Although restructuring deals are supposed to break the traditional linkages between public service groups, Mr McLoone accepts that each successive wave of workers will seek to do at least as well as the groups which concluded agreements ahead of them.

He puts primary responsibility for failing "to break the links" in PCW restructuring deals on management. "One of the strongest criticisms we've made is that the PCW lacked any strategy on the management side.

"If the process was about breaking linkages, our experience, in fact, was that we made little or no progress because they had no strategy except `Let's wait and see how, negotiations on other pivotal groups work out.'

"Despite the declared intention that it was about breaking linkages, there was an overall ceiling on linkages from the Department of Finance. It didn't matter how much flexibility could be offered, the bottom line did not go above a three or threeish per cent increase."

Even in areas where IMPACT members such as Environmental Health Officers more than met the criteria for restructuring deals - such as the need for real flexibility, contributing to change and making significant savings - "talks broke down last November because we were told that three per cent was all there was on offer.

"Hospital pharmacists were another group prepared to contribute to change and achieve real savings in quite a significant way. And yet, when it came to a restructuring deal it was made quite clear at the outset `There's a limit here and we're not going to be able to change it'.

"We need greater flexibility than we've experienced in the first 20 months of this agreement if the PCW is to succeed.

It's on this basis that he believes the introduction of the arbitration system for restructuring deals is neccessary.

"The view I've taken is that you have to look at the existing process and one of the great weaknesses is there is nowhere to go in the event of an impasse.

"We need a process within which the expectations of public service workers and Government objectives can be dealt with." With hindsight, the presence of an arbitrator would have meant that groups like teachers, nurses and civil servants had "somewhere to go" when negotiations failed.

PRESSURE for some sort of arbitration process before either the civil servants or nurses are locked into a strike situation has been mounting. Mr McLoone feels that this week's joint Government/ICTU commitment to allow third-party adjudication in restructuring deals will help the situation. He says a decision about whether arbitration should be binding is not needed at this stage.

- - -

▶ _Parts of the exercise_:
1 – List every occupational group of workers named in the article on public service restructuring deals.
2 – According to the article on public service restructuring deals, when did talks break down for the Environmental Health Officers?
3 – Pick up the article on public service restructuring deals after its final sentence and write what comes next.
The lines that come next have no connection to the article on public service restructuring deals.

[Stored records]

- - -

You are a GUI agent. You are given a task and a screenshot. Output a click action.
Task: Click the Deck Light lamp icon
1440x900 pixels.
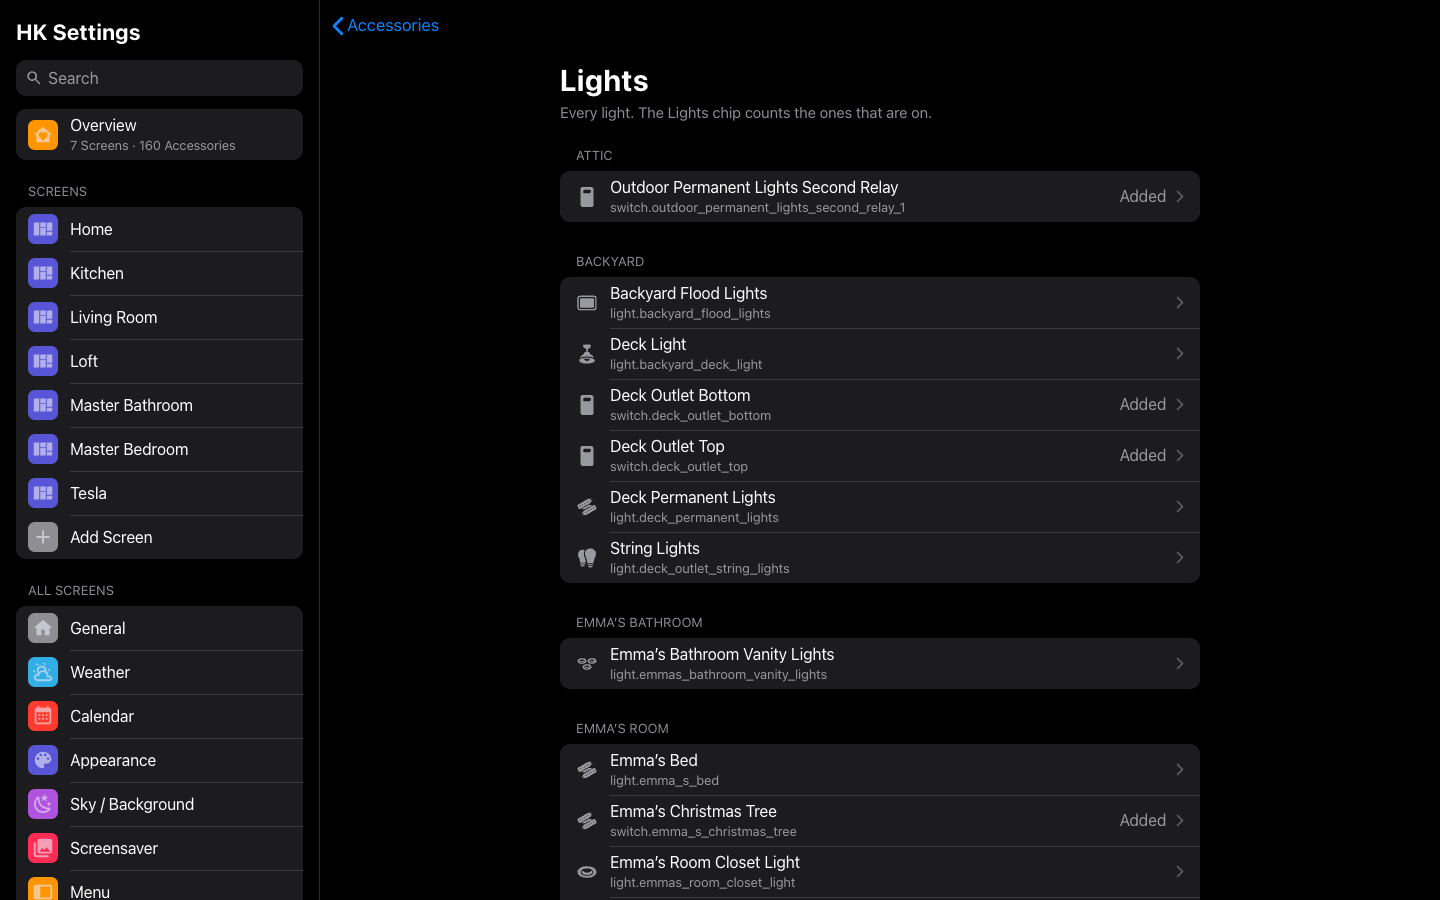click(x=587, y=354)
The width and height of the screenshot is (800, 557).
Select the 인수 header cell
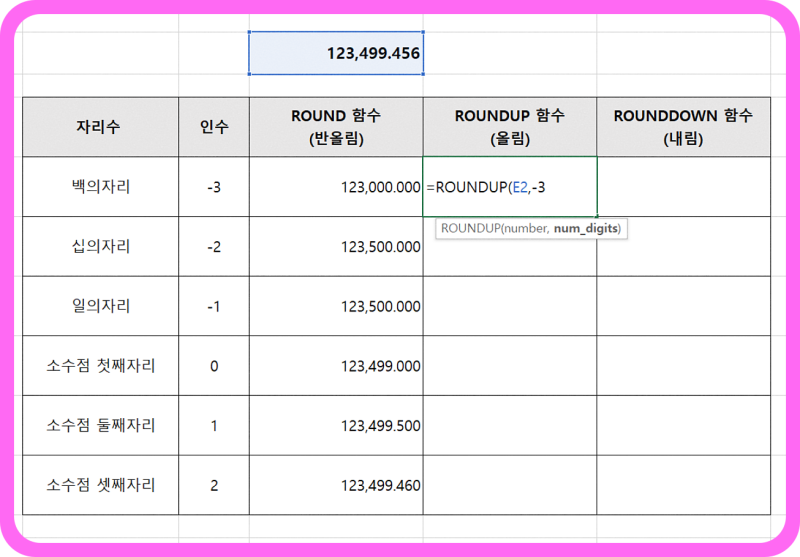point(214,127)
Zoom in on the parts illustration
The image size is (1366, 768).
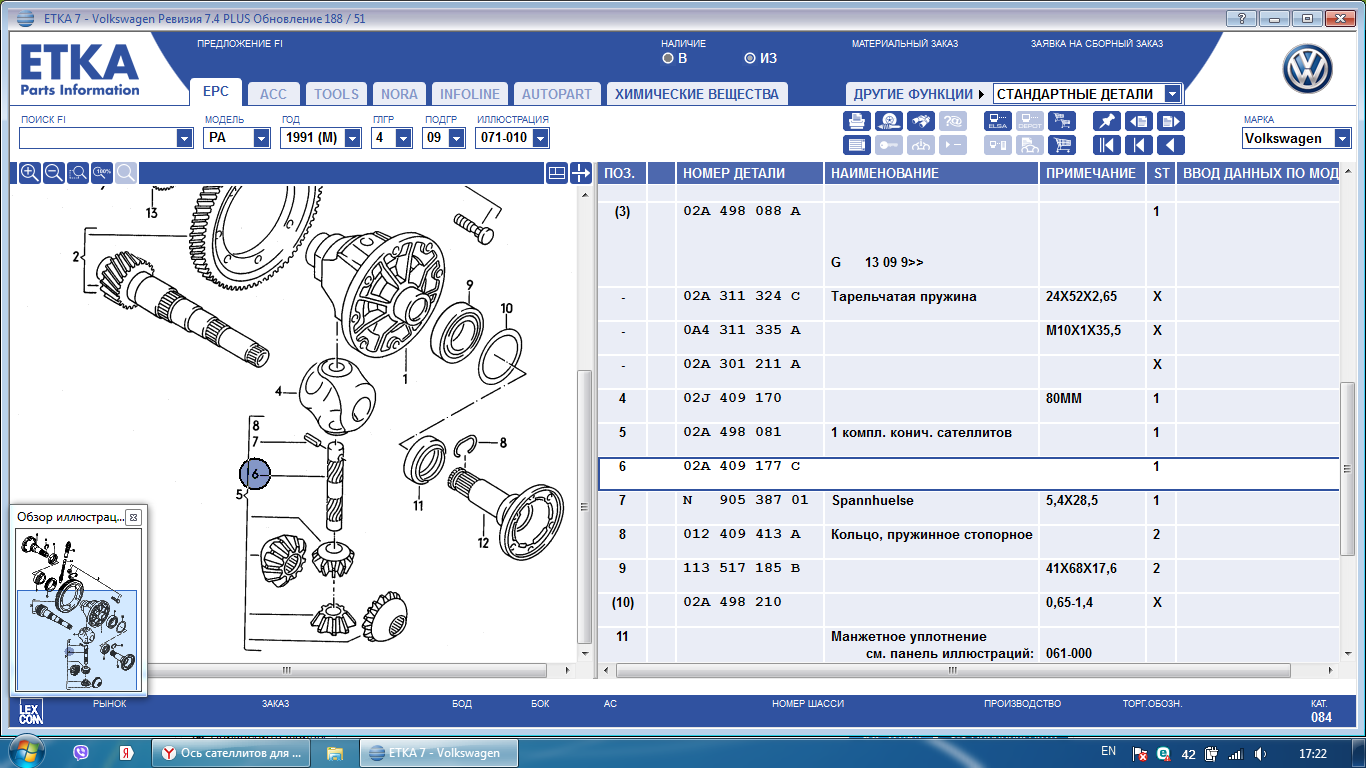click(x=30, y=173)
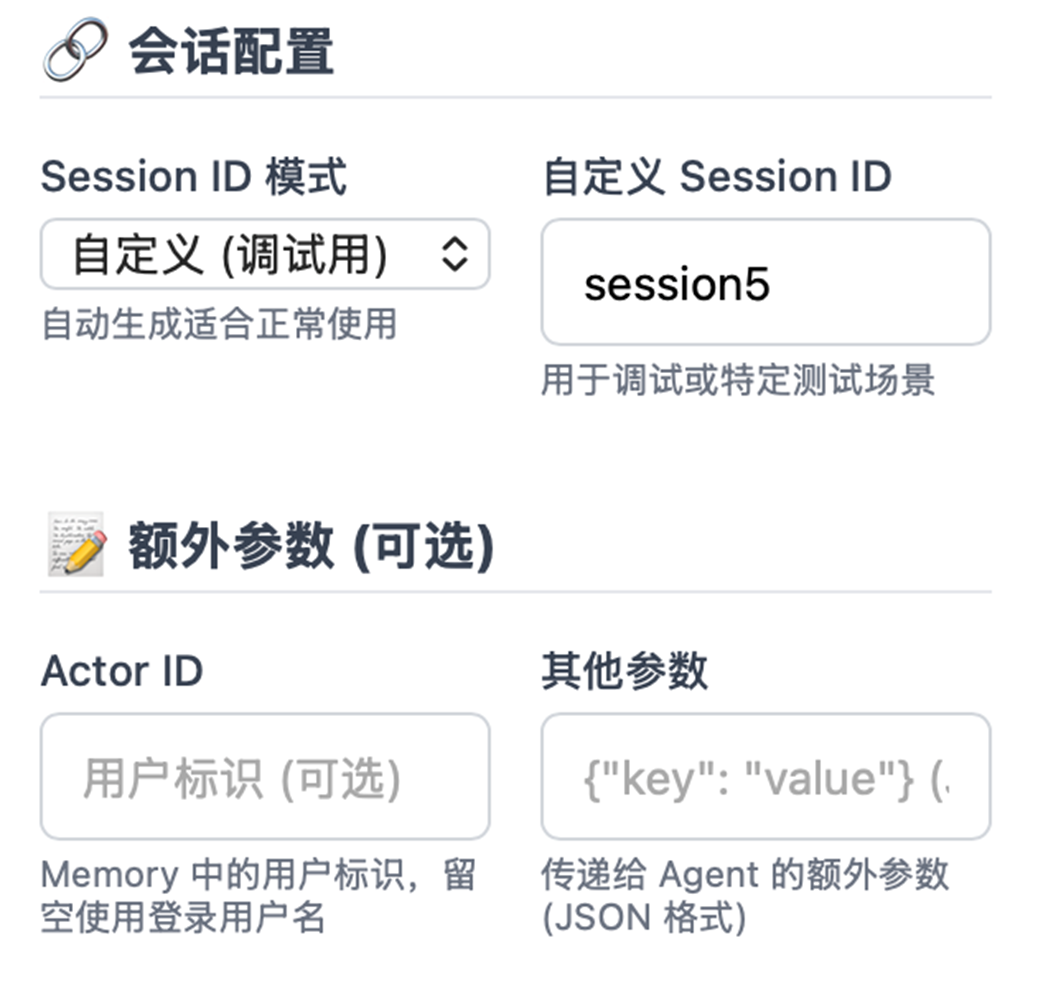
Task: Focus the Actor ID 用户标识 input
Action: coord(264,776)
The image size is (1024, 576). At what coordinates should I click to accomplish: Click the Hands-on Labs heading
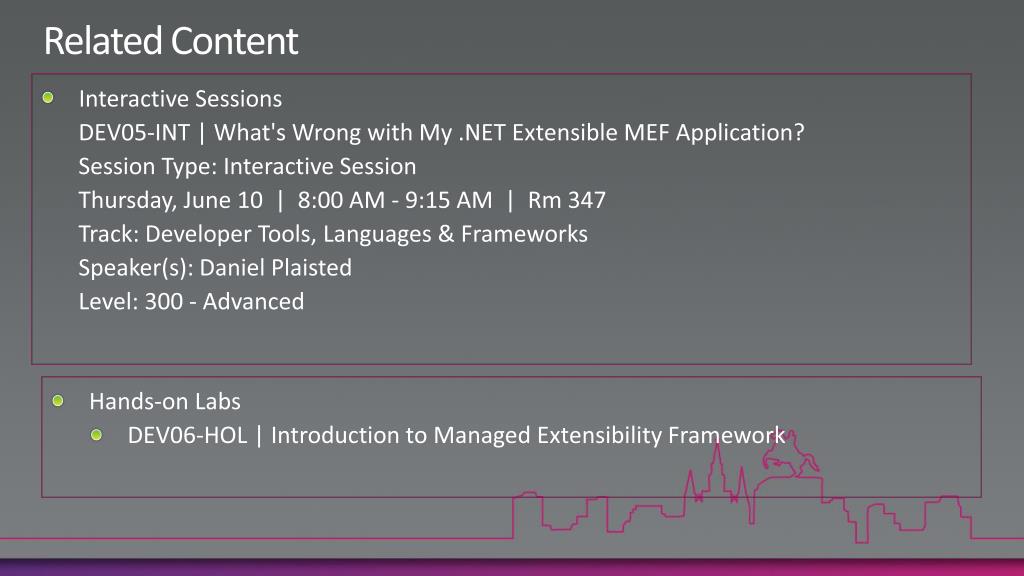tap(165, 401)
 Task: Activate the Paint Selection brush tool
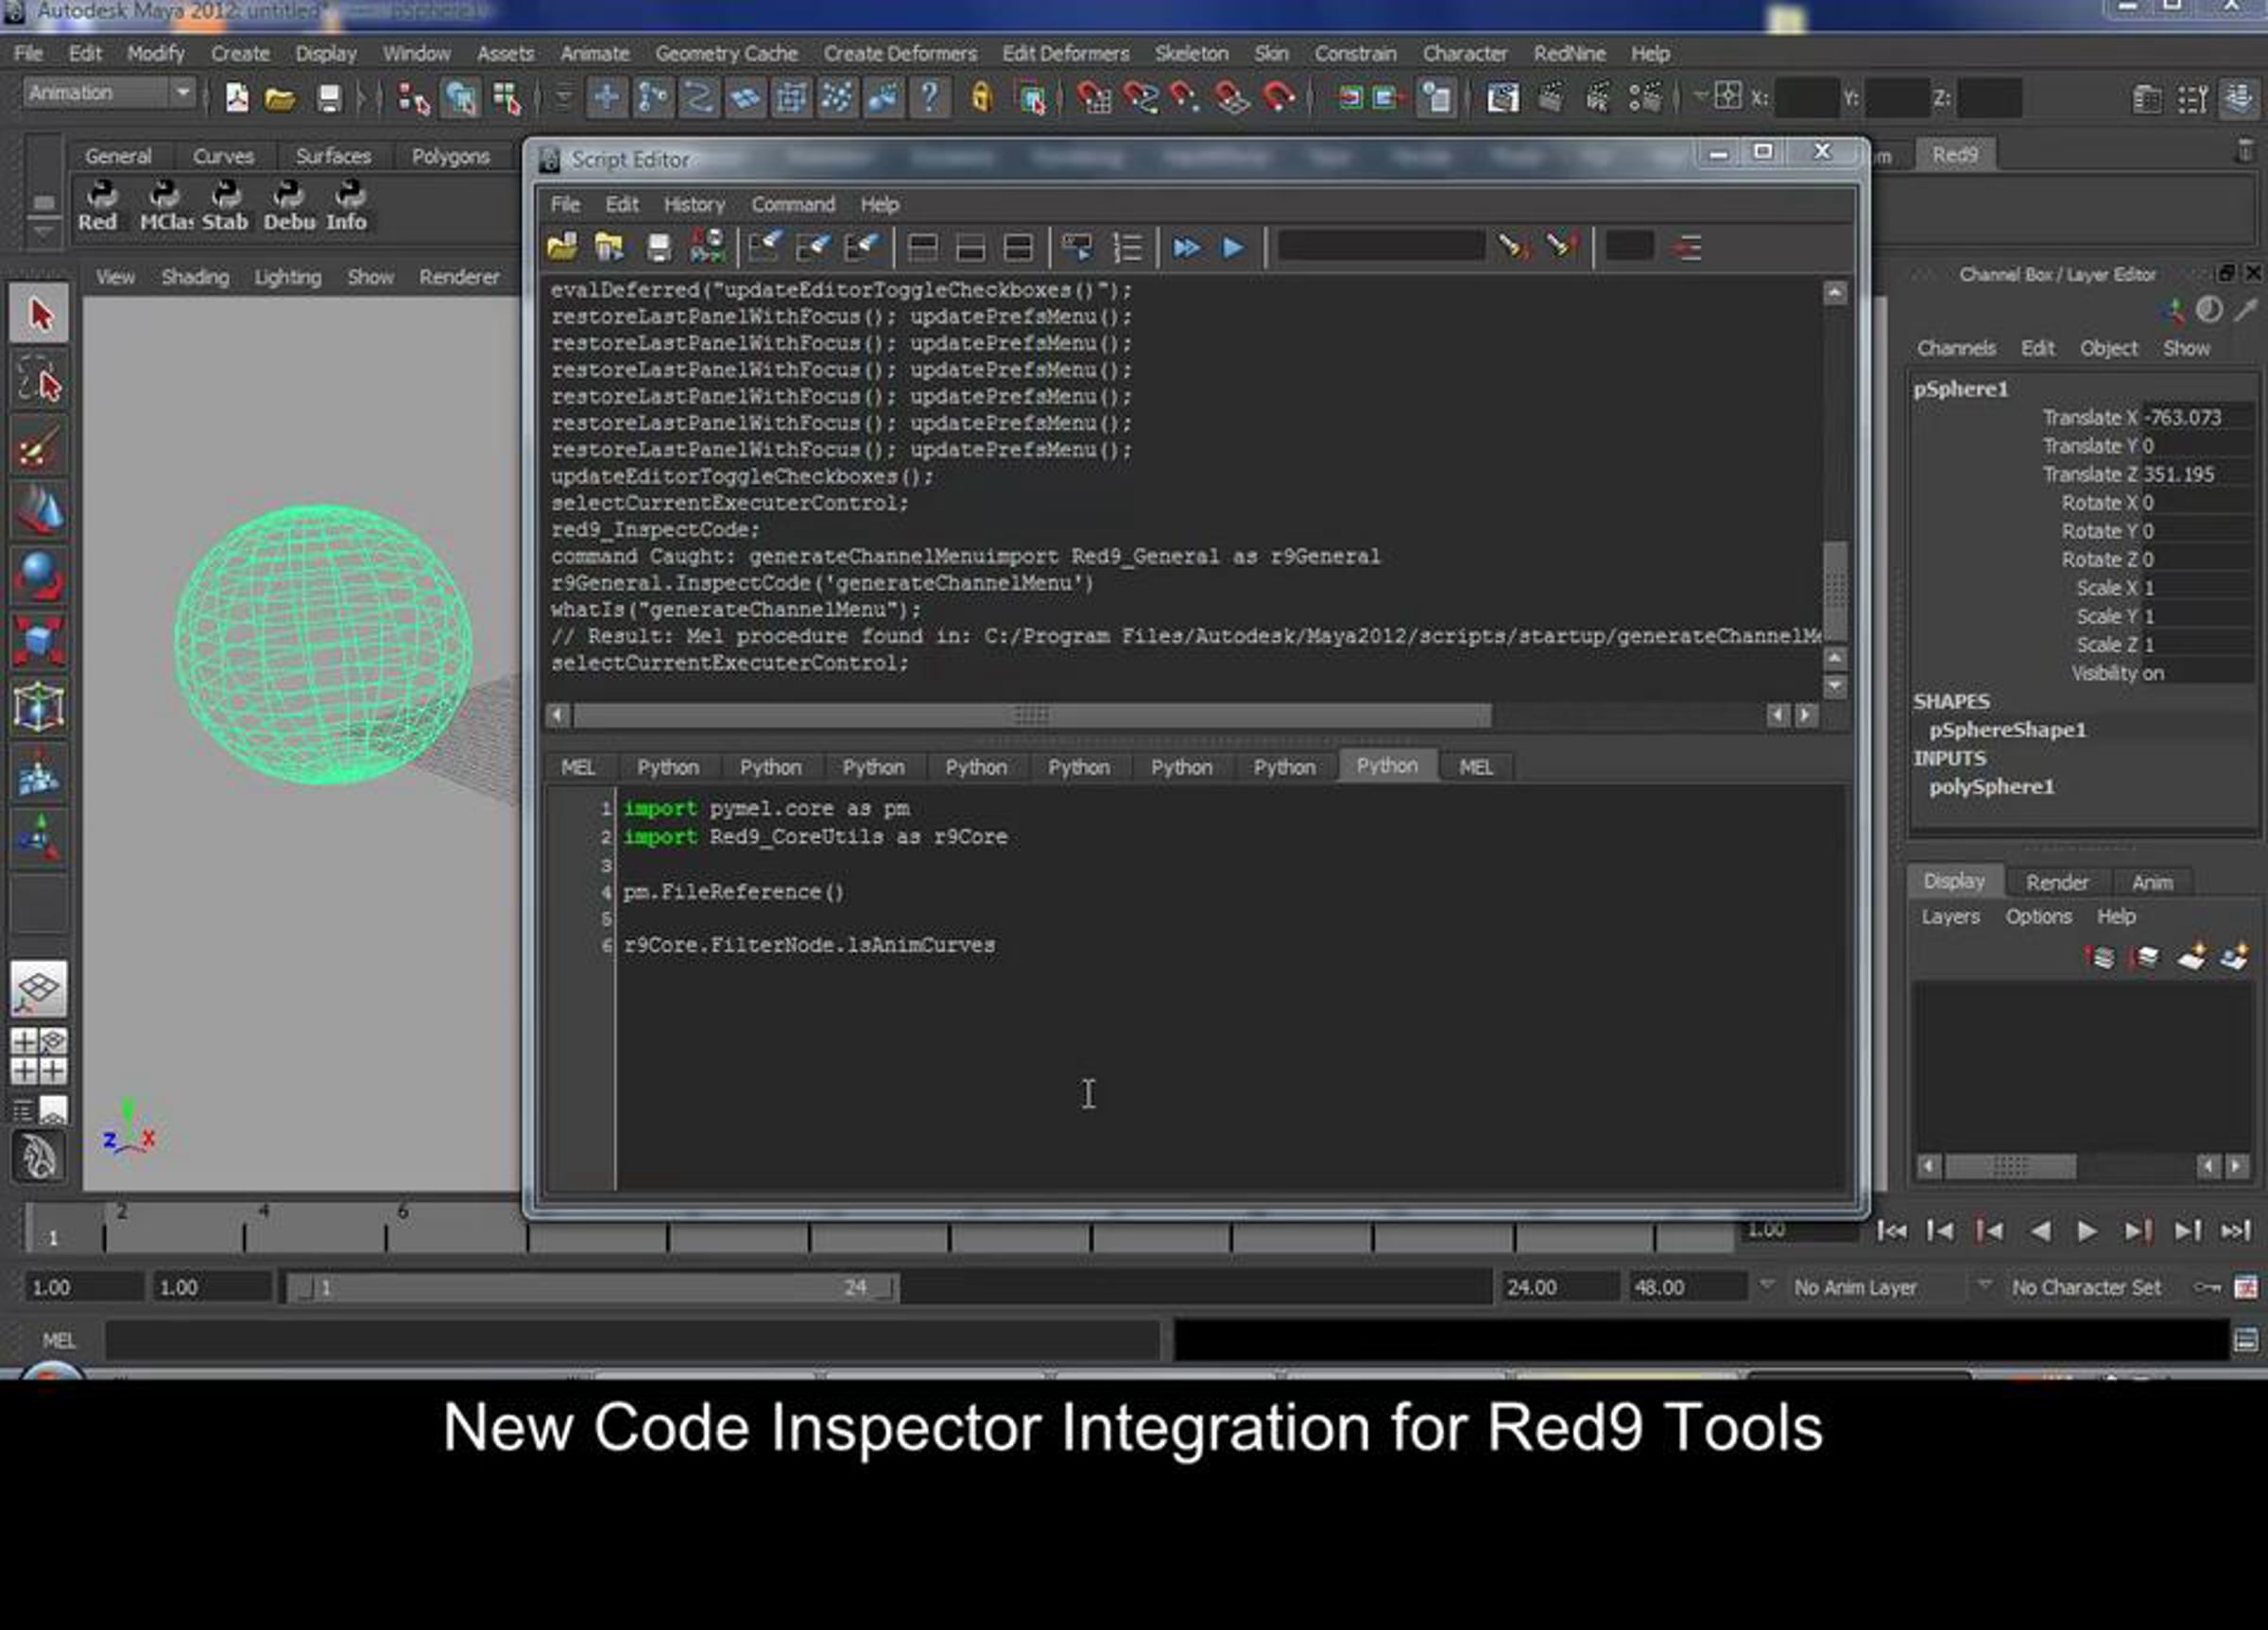click(x=39, y=447)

- - -

▶ _Answers to the tasks_:
1 – Environmental Health Officers, hospital pharmacists, teachers, nurses, civil servants

2 – Last November.

3 –
Asked if the Government does not have a case in saying that groups like the nurses are threatening to break the industrial peace clause of the PCW, Mr McLoone says: "Simply wagging a finger at people is not an adequate response to the problems we face. We have to put in place things that provide alternatives.

"The ballots for strike action are being held on the basis that procedures have reached the end of the line."

He also accepts that in the private sector there is understandable discontent at the rigidity of the pay terms of the PCW. "It's already clear that any future agreement will need some provision for processing individual pay claims. If there is to be a future national agreement, the pay provisions cannot be as inflexible as the PCW.

"Where the economy is in a state of growth and profits booming in industrial firms, there have to be procedures for workers to get a share of that." In the past, people were told there was "only one level of increase and only one. People's acceptance of that is gone. We need greater flexibility at local level to deal with genuine differences and employments."

So is a new agreement possible? "We're in real danger of talking ourselves out of a new agreement before negotiations commence. We have no option but to find a way out of the present impasse because the consequences of the alternative are too horrendous to think about.

"I think there are enough of us around from the 1970s and 1980s to remember the alternatives."